The ISM manufacturing data give a detailed look at the manufacturing sector, how busy it is and where things are headed. Since the manufacturing sector is a major source of cyclical variability in the economy, this report has a big influence on the markets. More than one of the ISM sub-indexes provide insight on commodity prices and clues regarding the potential for developing inflation. The Federal Reserve keeps a close watch on this report which helps it to determine the direction of interest rates when inflation signals are flashing in these data. As a result, the bond market is highly sensitive to this report.

Importance
The ISM manufacturing composite index indicates overall factory sector trends. The relevance of this indicator is enhanced by the fact that it is available very early in the month and is not subject to revision.

Interpretation
The bond market will rally (fall) when the ISM manufacturing index is weaker (stronger) than expected. Equity markets prefer lower interest rates and could rally with the bond market. However, a healthy manufacturing sector, indicated by rising ISM index levels, bodes well for corporate earnings and is bullish for the stock market.

The level of the ISM manufacturing index indicates whether manufacturing and the overall economy are growing or declining. Historically, readings of 50 percent or above are associated with an expanding manufacturing sector and healthy GDP growth overall. Readings below 50 indicate a contracting manufacturing sector but overall GDP growth is still positive until the ISM index falls below 42.5 (based on statistics through January 2011). Readings in between these two levels suggest that manufacturing is declining while GDP is still growing but only very slowly.

In addition to the ISM manufacturing composite index, the various sub-components contain useful information about manufacturing activity. The production component is related to industrial production, new orders to durable goods orders, employment to factory payrolls, prices to producer prices, export orders to merchandise trade exports and import orders to merchandise imports.

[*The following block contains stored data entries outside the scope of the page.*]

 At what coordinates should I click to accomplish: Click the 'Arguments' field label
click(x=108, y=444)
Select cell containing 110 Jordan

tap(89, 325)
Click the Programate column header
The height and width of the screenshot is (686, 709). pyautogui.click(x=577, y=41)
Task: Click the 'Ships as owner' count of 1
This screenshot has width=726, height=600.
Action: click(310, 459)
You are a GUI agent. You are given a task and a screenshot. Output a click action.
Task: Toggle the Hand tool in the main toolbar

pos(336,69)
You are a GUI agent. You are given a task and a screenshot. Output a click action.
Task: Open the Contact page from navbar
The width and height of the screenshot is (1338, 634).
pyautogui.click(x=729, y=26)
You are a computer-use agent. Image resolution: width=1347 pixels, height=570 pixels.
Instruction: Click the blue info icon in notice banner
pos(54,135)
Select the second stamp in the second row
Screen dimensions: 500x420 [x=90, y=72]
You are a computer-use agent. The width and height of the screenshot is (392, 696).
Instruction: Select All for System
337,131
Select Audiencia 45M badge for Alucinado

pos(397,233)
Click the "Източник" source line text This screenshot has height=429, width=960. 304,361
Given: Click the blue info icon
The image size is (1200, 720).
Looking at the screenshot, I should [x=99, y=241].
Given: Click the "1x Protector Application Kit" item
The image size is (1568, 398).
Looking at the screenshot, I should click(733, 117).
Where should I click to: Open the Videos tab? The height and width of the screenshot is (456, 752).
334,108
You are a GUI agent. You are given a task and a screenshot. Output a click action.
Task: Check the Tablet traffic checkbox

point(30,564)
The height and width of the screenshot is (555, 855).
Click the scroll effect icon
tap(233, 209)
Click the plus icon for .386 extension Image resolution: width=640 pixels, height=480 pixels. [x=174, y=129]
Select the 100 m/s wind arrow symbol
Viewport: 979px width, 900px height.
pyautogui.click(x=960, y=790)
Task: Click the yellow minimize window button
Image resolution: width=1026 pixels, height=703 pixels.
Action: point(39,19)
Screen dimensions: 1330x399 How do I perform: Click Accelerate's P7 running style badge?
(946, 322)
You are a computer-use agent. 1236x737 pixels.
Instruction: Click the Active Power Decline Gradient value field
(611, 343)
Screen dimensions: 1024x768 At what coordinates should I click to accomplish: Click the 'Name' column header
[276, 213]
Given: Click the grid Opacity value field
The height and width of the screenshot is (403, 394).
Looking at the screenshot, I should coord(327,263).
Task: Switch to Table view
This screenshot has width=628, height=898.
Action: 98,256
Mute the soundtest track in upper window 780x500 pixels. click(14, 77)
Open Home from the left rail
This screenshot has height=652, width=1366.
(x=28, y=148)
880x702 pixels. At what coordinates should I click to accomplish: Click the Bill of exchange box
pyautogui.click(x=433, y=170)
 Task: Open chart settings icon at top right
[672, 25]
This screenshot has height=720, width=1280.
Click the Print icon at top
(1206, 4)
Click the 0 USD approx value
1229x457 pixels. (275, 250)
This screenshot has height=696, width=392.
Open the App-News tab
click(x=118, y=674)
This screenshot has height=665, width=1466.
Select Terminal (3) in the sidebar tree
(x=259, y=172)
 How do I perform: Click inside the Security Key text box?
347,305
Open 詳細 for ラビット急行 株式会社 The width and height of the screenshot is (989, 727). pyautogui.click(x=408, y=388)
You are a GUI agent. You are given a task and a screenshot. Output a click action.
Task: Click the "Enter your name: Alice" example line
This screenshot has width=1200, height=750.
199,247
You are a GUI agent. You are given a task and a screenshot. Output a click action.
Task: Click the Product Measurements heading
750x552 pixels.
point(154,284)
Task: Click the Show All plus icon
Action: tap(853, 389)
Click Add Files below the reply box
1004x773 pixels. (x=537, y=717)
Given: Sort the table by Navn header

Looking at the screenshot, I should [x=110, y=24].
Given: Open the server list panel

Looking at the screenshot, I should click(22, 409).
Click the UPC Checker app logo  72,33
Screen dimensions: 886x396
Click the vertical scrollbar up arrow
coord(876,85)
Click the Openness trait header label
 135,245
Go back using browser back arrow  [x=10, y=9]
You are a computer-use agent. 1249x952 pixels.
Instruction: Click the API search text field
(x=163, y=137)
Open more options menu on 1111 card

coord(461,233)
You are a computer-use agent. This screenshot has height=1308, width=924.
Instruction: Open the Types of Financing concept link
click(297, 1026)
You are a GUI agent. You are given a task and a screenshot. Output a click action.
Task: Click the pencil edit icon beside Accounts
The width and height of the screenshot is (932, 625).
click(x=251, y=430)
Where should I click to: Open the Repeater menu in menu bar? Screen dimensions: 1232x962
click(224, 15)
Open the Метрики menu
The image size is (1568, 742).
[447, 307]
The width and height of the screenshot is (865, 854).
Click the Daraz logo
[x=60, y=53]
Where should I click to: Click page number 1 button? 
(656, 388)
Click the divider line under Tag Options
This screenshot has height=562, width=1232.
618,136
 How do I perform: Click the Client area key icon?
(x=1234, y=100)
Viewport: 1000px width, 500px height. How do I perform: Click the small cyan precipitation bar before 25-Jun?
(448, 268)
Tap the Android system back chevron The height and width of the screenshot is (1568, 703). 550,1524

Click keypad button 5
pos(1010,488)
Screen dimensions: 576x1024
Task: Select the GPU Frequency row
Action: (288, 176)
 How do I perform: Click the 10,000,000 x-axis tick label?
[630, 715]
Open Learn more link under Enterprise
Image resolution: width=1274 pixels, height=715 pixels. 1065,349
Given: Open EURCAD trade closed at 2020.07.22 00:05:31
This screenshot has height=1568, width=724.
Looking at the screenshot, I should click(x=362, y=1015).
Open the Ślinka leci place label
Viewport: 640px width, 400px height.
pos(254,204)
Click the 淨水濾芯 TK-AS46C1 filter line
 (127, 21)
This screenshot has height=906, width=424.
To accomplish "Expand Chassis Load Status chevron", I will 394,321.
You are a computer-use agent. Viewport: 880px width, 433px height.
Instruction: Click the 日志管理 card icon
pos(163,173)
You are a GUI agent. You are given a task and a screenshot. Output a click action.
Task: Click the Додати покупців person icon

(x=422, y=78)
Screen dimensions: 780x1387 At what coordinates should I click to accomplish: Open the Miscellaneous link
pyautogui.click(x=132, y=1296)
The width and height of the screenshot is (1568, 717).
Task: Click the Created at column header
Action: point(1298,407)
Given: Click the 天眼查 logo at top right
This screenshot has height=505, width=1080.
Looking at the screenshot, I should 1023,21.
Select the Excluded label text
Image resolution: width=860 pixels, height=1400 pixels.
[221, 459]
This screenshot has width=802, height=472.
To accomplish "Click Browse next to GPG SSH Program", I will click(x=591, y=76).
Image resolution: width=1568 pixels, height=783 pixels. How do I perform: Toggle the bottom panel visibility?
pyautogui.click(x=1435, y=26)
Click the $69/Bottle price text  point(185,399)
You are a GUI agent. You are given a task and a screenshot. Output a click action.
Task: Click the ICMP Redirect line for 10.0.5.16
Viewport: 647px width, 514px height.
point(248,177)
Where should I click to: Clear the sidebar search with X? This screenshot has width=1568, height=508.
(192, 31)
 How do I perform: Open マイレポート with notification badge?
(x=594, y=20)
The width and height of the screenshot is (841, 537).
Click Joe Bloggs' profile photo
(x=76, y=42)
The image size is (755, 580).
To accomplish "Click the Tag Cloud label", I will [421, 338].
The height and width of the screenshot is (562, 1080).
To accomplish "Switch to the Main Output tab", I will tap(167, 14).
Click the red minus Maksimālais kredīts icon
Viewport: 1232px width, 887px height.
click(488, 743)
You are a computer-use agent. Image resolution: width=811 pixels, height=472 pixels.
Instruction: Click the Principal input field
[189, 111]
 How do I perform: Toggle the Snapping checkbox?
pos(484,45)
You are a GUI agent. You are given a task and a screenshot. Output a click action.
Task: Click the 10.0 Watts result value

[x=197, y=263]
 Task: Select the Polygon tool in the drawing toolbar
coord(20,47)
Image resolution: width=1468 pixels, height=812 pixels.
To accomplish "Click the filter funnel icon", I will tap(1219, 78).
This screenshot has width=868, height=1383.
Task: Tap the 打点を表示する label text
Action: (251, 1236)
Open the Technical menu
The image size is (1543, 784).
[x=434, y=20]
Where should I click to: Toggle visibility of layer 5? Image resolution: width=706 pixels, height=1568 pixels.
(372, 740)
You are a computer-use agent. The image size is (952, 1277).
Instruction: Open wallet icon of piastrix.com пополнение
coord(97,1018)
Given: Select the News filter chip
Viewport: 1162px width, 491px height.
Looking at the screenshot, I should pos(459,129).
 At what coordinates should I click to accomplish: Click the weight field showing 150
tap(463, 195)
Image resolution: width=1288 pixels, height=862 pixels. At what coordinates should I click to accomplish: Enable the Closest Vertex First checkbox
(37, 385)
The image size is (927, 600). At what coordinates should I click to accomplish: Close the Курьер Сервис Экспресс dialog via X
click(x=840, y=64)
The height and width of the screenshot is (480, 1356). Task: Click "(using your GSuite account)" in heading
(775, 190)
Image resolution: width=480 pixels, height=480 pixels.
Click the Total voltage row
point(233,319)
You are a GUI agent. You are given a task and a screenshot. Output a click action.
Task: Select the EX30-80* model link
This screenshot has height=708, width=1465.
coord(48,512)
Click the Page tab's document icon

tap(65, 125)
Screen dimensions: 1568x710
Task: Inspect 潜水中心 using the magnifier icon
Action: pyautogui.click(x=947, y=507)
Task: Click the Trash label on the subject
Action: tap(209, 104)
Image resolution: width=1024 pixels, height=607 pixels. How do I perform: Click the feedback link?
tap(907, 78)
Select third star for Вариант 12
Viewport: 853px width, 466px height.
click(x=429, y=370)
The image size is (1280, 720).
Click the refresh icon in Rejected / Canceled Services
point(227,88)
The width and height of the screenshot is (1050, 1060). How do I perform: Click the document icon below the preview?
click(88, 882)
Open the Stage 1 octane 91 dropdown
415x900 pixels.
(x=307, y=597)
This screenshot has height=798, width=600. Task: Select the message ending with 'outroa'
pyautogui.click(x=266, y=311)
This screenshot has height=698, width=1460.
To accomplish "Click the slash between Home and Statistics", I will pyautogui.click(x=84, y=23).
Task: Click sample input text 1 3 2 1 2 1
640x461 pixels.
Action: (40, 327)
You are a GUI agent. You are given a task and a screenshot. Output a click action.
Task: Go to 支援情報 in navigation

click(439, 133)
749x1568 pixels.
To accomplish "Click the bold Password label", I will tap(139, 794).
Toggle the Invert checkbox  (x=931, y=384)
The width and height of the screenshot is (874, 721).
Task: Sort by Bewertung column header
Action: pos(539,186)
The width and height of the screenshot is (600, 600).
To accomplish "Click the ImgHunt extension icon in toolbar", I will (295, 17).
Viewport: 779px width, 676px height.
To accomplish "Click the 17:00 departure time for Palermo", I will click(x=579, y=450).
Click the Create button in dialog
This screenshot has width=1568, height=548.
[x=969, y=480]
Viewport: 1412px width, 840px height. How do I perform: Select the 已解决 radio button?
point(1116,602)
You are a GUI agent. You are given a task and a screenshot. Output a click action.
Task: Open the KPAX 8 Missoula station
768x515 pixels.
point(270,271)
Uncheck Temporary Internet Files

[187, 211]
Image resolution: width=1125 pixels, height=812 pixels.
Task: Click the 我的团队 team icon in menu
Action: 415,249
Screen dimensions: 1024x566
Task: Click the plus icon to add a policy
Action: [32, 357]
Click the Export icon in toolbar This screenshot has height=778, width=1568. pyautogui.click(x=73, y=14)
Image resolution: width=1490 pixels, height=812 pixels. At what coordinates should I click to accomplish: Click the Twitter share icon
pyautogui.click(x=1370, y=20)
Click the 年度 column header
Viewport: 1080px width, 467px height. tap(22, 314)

Vendor (supplier) deliveries are an important component of report. The more slowly orders are filled and delivered, the stronger the economic growth and the greater the potential for inflation. When orders are filled quickly, it means that producers don't have as many to fill.

The ISM manufacturing composite index and its sub-components can be subject to some monthly volatility, making the three-month average of the monthly levels more indicative of the trend.